The Half Marathon is actually what caused my running meltdown. That was one of the hardest things I've ever done and the training for it was a serious mental mind-Fword for me. I've never been a "good" runner. I don't particularly love running. I love how I feel after I run but I don't love (or really even like) the actual running part. It is the one thing exercise-wise, however, that really does it for me both in the weight-loss department and the sense of accomplishment department. So when I got sucked into the running vortex back in the day, I aimed to do a half-marathon. Never a full marathon, mind you. I'm not that big of a masochist (but I support all you marathon-nuts out there and applaud your insanity!). So when I signed up for training, it was with a group of runners who, unbeknown to me, were training for the Boston Marathon. THE. BOSTON. MARATHON. The one you have to be Kenyan or at least super-fast to qualify for. My best friend did the training with me too and she was much faster than I was but was also very sympathetic to feelings of inadequacy in this training group. Running is a serious mental sport as well as a physical one and if you are messed up in the head, it can seriously hamper your ability to run. So imagine me, even in pretty good shape but still running about a 12 minute mile heading out for training runs with these Boston Marathon Nuts (BMNs). There I was, plodding along and I wouldn't even be halfway out on the run and they'd be on their way back, clapping for me and cheering me on like their own personal chubby charity case. I know the BMNs were honestly cheering me on and thought it would help me but I felt like the slowest, biggest loser on the planet and it totally screwed with my head.

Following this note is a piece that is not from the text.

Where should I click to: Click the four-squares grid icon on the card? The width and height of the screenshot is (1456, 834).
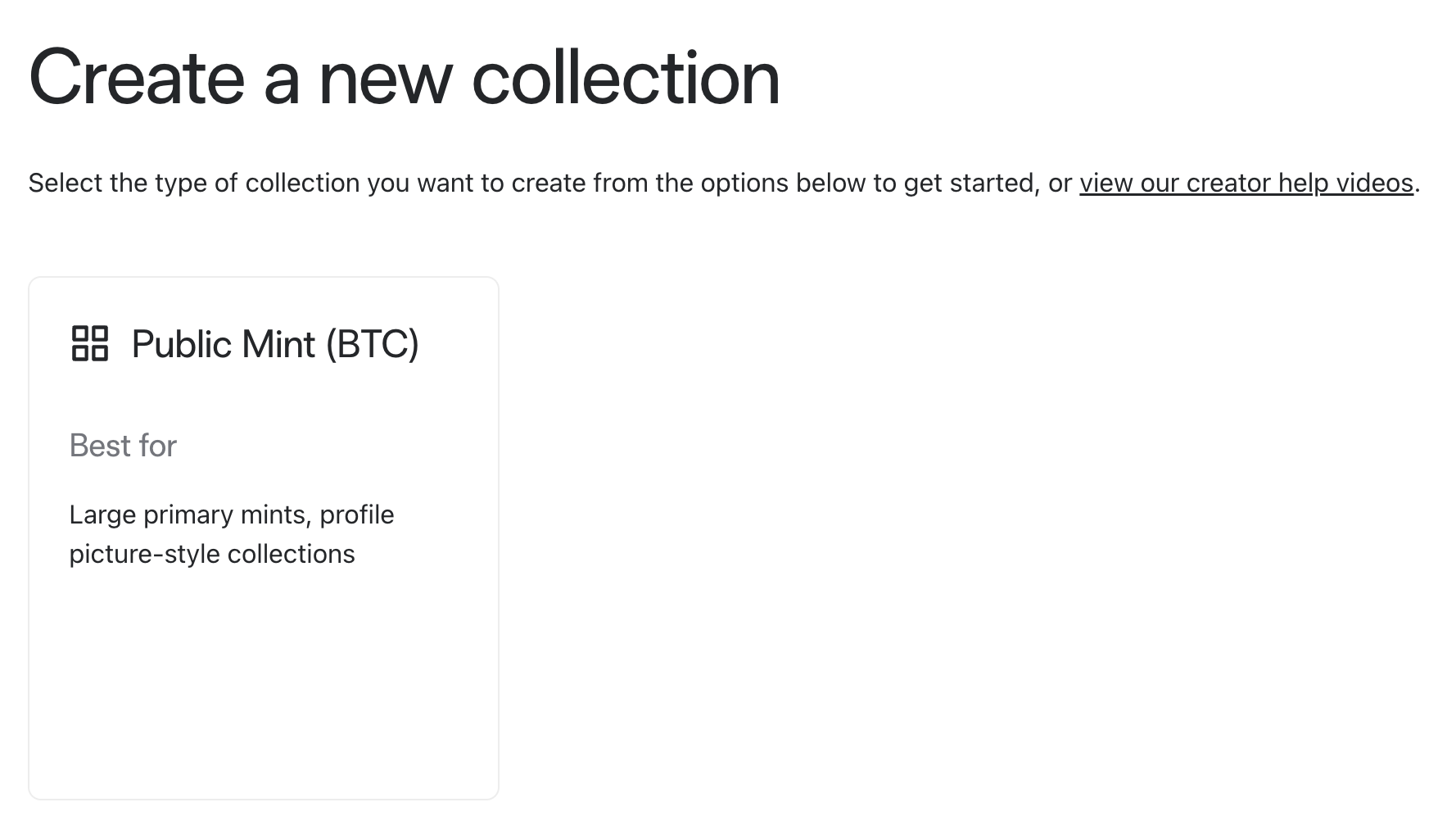[90, 343]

I did the Indianapolis Half Marathon in May of 2004 and then never ran again. Ever. Until recently when I started training for this triathlon. I attempted running again a couple of times before this, but all were epic fails and all were because I had a mental block against it. So you have to understand my complete and total glee right now that I am running again. Slowly of course. But I am back in the game. So much so that even though I didn't get home until almost 8 p.m. last night, and it was already dark, and I had about a million things to do, and ended up having to stay up way later than I normally do, I went out for a run. It used to be that if the moon wasn't in the right house, and the temperature wasn't just right, and the wind wasn't blowing a calm, cool breeze, and the Middle East wasn't at peace, I'd find an excuse not to run. Well, you know what they say about excuses...

Have a great week!

P.S. If you weren't able to comment before because you didn't have a Google account, I've changed it so anyone can comment. Again, please be kind! xoxo

7 comments:

  1. So, to avoid any excuses, I signed up today-

    "You have registered for the Batavia Tri/Du 2011!"

    I start training this week, and am super excited!!! If you don't mind, I want to do the race with you (as in, pace with you) so let's make sure we're in the same swim heat (not sure if we can request that or not).

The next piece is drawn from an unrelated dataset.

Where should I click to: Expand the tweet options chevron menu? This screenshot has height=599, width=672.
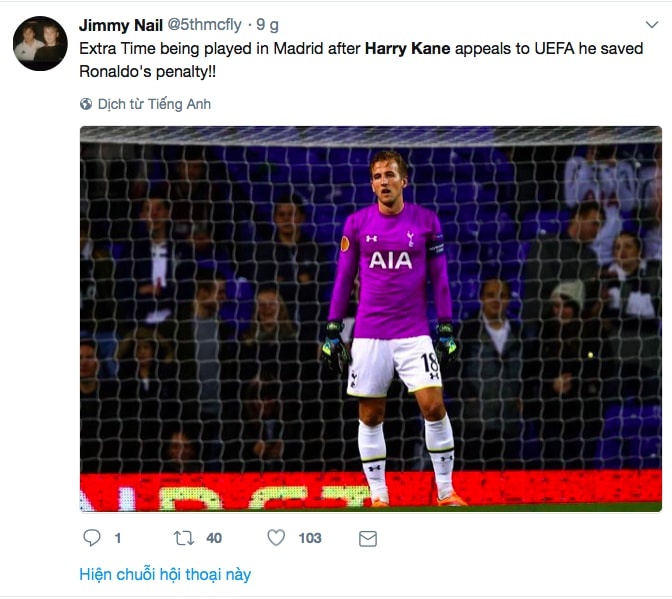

    Super pumped about this!

    ReplyDelete
  2. My sister's trying to get me to sign up for a marathon next year. Mind you, the only girl I've ever beat in a running race had an asthma attack, that is no lie!

    ReplyDelete
  3. Oh, I love this, Jen!! It reminds me of the first time I met you-we discussed your training in the good ole' Series 3 course with KK. Miss you! :)

    ReplyDelete
  4. Jenny, my mom forwarded your blog to me. I'm so happy she did because your writing is a delight to read, but more importantly, it gives me a chance to cheer for you!

    ReplyDelete
  5. Too funny! I should forward this to Scott and let him know what a great affect the half-marathon training had on you. How did they think that was a good idea?

    ReplyDelete
  6. Hi Jenny! My mom passed this on to me! I can totally relate to your running woes (only really liking how you feel after you run)! Good luck and I'll definitely keep reading!